Measuring and Improving the Internal Conceptual Representations of Deep Learning

a hand touching a digital brain

Department of Electrical and Computer Engineering

Location: Burchard 430

Speaker: Ramakrishna Vedantam | Researcher, Technologist and Innovator

Abstract

Endowing machines with abstract, flexible conceptual representations and the ability to combine known concepts to make novel, “conceptual-leaps” is a long-standing goal of artificial intelligence (AI). In pursuit of this goal, I will discuss my works on the foundations of concept learning for deep learning models.
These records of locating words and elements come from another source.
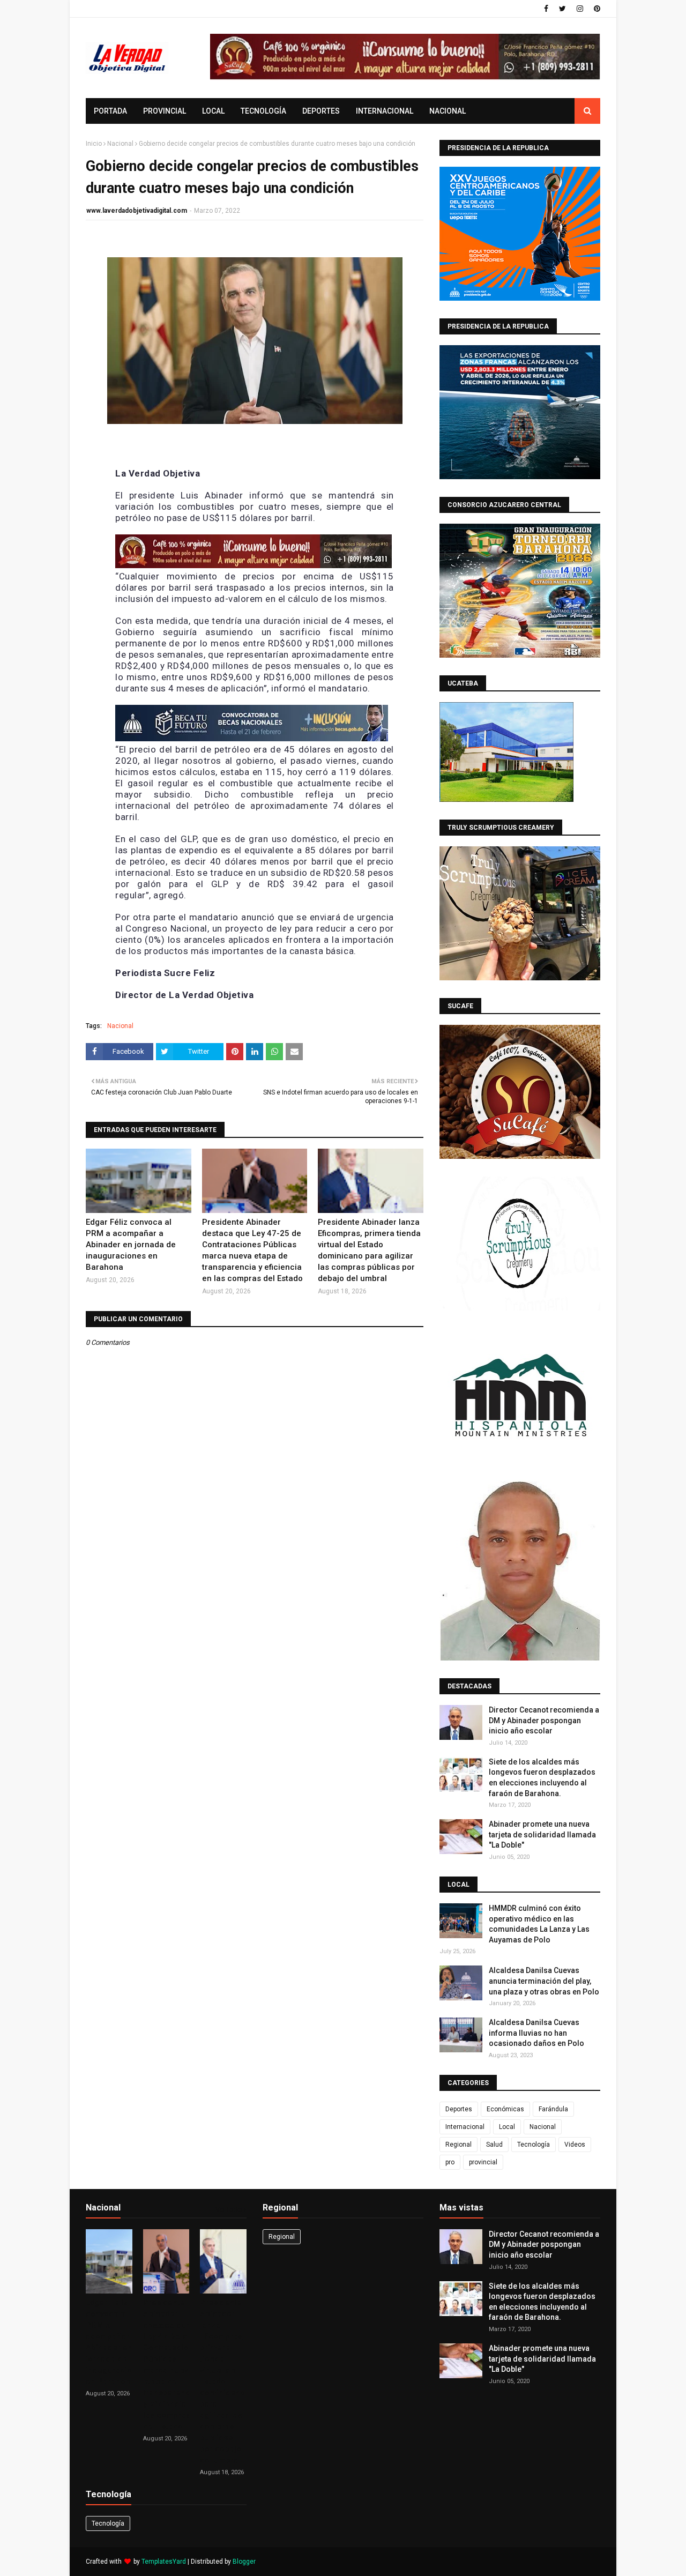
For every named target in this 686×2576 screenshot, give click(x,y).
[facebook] (546, 8)
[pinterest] (595, 8)
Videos (574, 2144)
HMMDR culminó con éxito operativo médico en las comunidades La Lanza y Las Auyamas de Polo (539, 1924)
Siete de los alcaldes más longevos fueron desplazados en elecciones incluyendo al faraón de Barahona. (542, 1778)
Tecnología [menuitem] (263, 111)
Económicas (505, 2109)
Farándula (553, 2109)
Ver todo (228, 2210)
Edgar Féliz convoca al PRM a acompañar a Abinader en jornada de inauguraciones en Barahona (131, 1244)
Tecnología (533, 2144)
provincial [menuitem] (164, 111)
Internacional (464, 2127)
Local (507, 2127)
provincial (483, 2162)
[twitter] (562, 8)
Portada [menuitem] (110, 111)
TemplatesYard (163, 2561)
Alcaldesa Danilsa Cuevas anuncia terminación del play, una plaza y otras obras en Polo (544, 1981)
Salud (494, 2144)
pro (449, 2162)
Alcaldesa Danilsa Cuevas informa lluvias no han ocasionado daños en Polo (536, 2033)
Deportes (458, 2109)
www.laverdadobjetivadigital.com (136, 210)
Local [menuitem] (213, 111)
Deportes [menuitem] (321, 111)
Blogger (244, 2561)
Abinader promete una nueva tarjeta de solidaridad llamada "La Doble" (542, 1834)
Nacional (120, 143)
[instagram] (580, 8)
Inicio (94, 143)
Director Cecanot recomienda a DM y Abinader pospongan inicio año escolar (544, 1720)
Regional (458, 2144)
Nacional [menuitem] (447, 111)
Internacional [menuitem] (384, 111)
In particular I will focus on: multimodal learning (to ground concept representations more precisely into the world), quantifying robustness (to assess if atomic concepts are learnt correctly) and machine reasoning (to combine known atomic concepts into novel, emergent ones). Finally, I will speculate on important research directions to pursue for realizing the promise of general, robust and human interpretable AI systems.

Biography

Headshot of Ramakrishna Vedantam outside, wearing glasses and smiling

Ramakrishna Vedantam is a researcher, technologist and innovator who has made fundamental contributions to various subfields of AI such as multimodal learning, representation learning and core machine learning. Among other things, he is famous for having devised the CIDEr metric for multimodal evaluation and the GradCAM method for interpretability. Overall his research has been cited 28K times and he has won awards such as the Google PhD fellowship in 2018.